# [WORK TO BE COMPLETED]
Please give the data again in full, precisely as it is written.

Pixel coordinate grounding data
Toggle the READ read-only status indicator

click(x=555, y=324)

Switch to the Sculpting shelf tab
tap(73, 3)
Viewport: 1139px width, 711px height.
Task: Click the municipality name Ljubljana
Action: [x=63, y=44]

# [EXERCISE OUTPUT]
Toggle the READ read-only status indicator

click(x=555, y=324)

Switch to the Sculpting shelf tab
tap(73, 3)
Viewport: 1139px width, 711px height.
Task: Click the municipality name Ljubljana
Action: [x=63, y=44]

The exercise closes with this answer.